◆ Input records ◆
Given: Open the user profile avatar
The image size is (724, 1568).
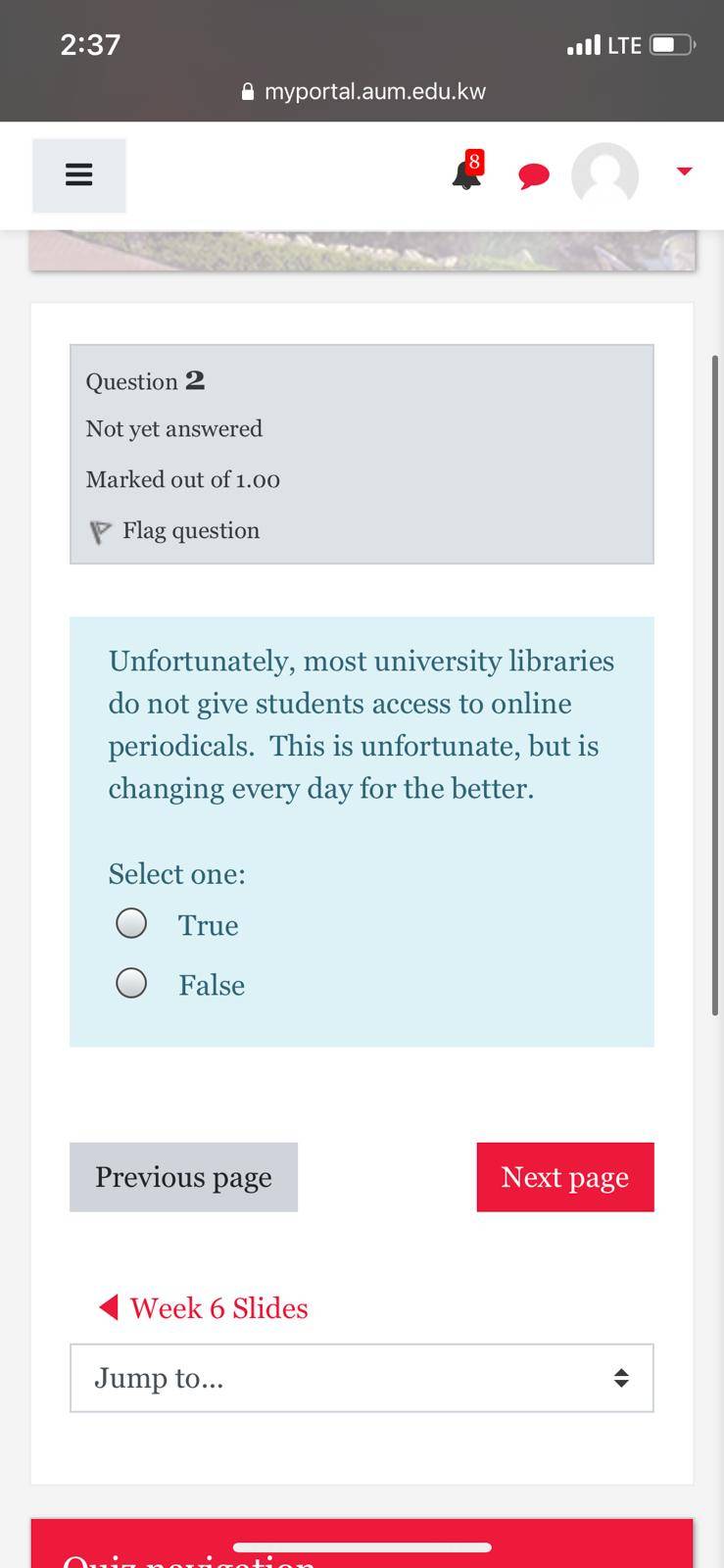Looking at the screenshot, I should tap(604, 175).

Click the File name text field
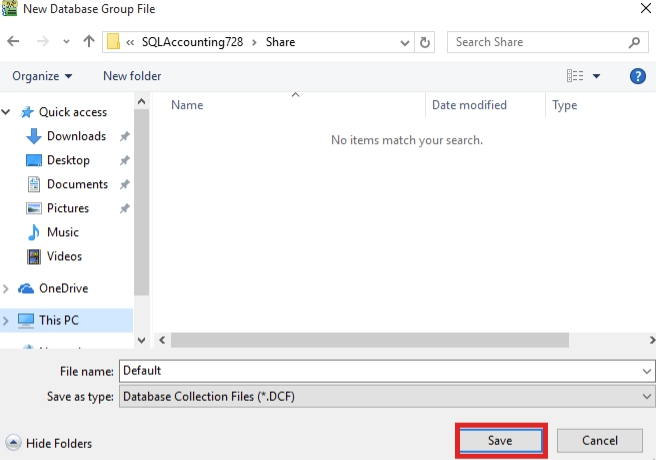point(380,370)
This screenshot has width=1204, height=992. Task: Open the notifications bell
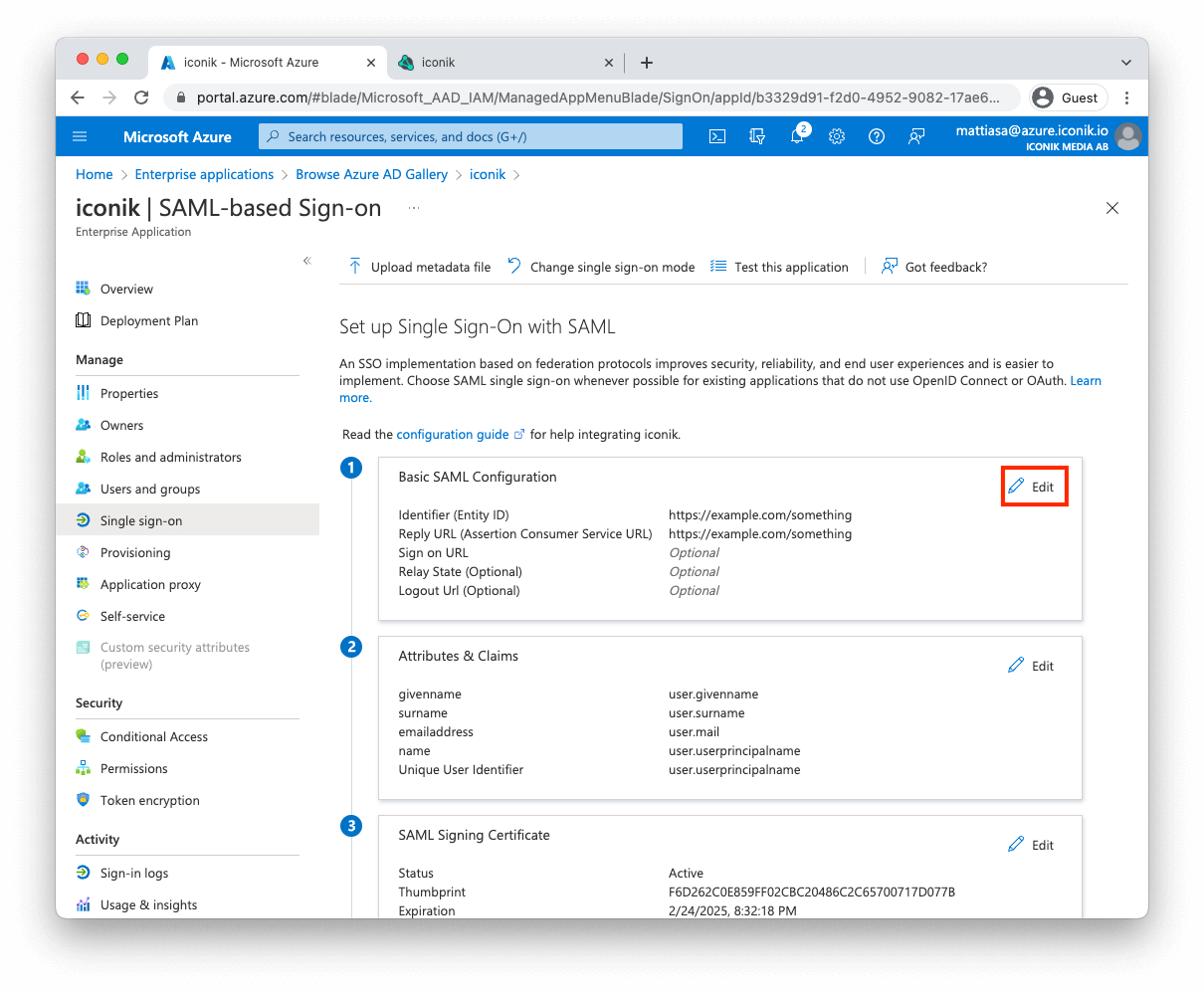coord(797,136)
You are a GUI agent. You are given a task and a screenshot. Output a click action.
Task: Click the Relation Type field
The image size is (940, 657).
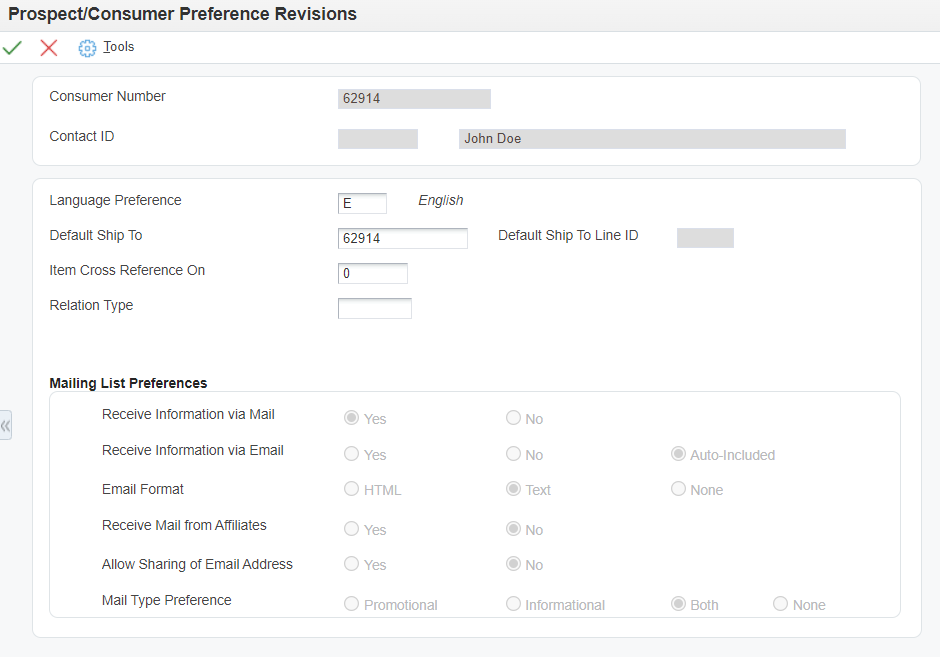point(374,308)
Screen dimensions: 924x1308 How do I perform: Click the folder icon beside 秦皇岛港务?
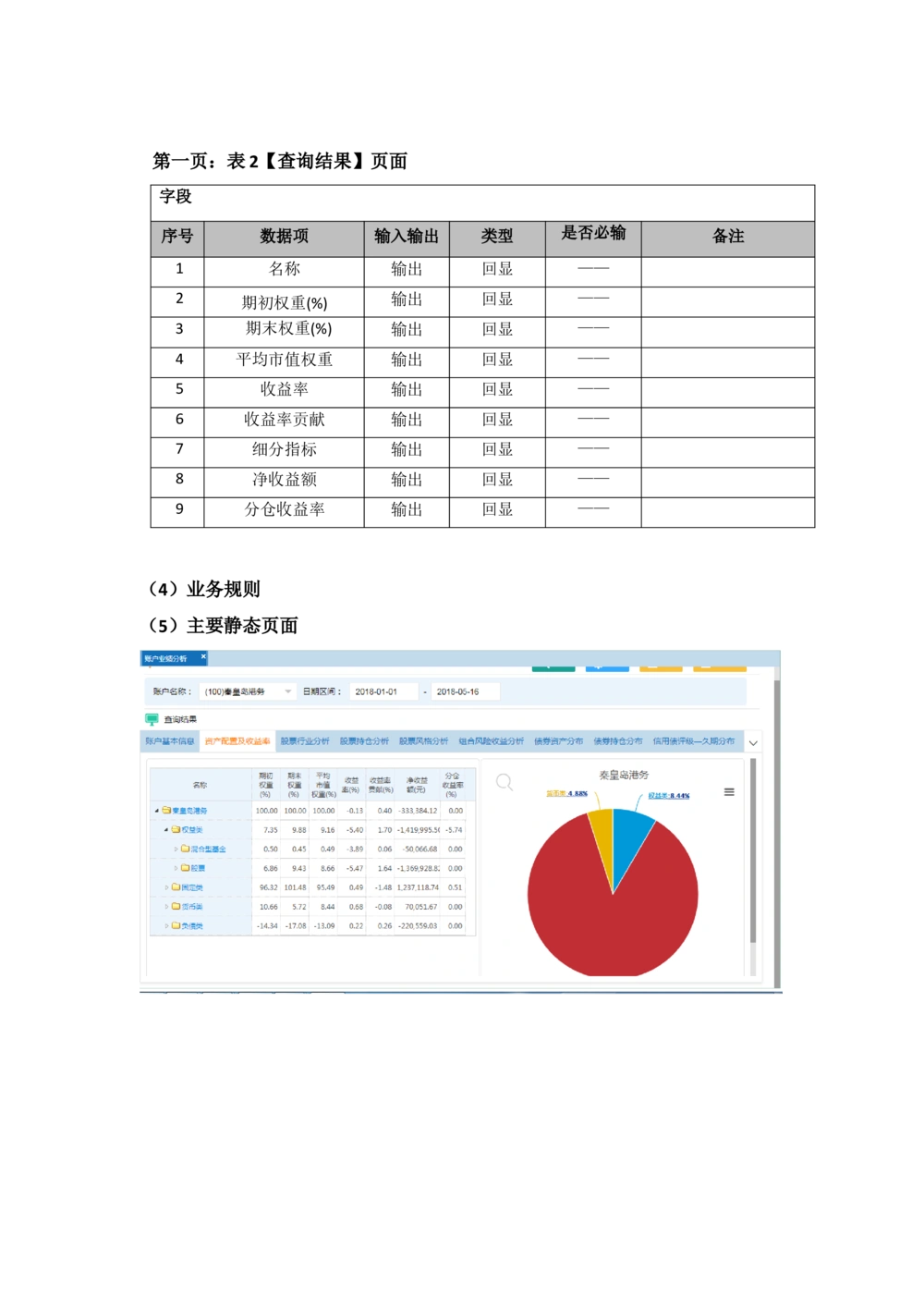(x=167, y=811)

◆ Task prompt ◆
Without the pictures, give all the records above again exactly.

◆ Finished task ◆
Given: Open the user profile avatar
The image size is (724, 1568).
Looking at the screenshot, I should tap(604, 175).

Click the File name text field
point(380,370)
This screenshot has width=1204, height=992. Task: Open the notifications bell
coord(797,136)
You are a GUI agent. You are given a task and a screenshot. Output a click action.
Task: Click the Relation Type field
The image size is (940, 657).
point(374,308)
Screen dimensions: 924x1308 How do I perform: Click the folder icon beside 秦皇岛港务?
(x=167, y=811)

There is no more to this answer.